== Segment start ==

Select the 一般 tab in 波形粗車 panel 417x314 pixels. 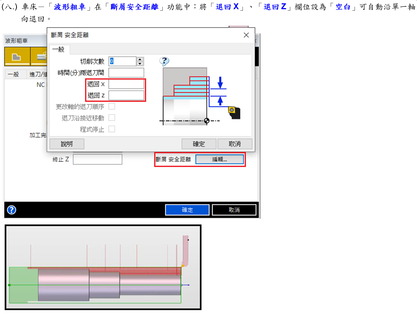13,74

== Segment end ==
== Segment start ==

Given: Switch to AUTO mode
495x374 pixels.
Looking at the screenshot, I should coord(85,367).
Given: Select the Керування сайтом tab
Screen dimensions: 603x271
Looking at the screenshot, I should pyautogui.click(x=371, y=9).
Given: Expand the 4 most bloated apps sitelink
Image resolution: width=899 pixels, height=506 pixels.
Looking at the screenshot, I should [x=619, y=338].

== Segment end ==
== Segment start ==

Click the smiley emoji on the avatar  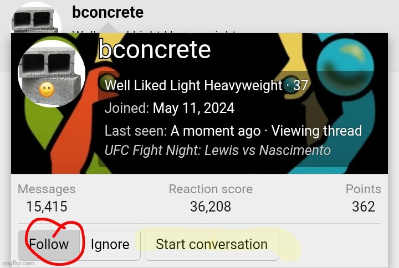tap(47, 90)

== Segment end ==

__Task instructions__: Go through the records above and copy every line holding the word "Given".

__Solution to this problem__:
Given: Switch to AUTO mode
Given: Select the Керування сайтом tab
Given: Expand the 4 most bloated apps sitelink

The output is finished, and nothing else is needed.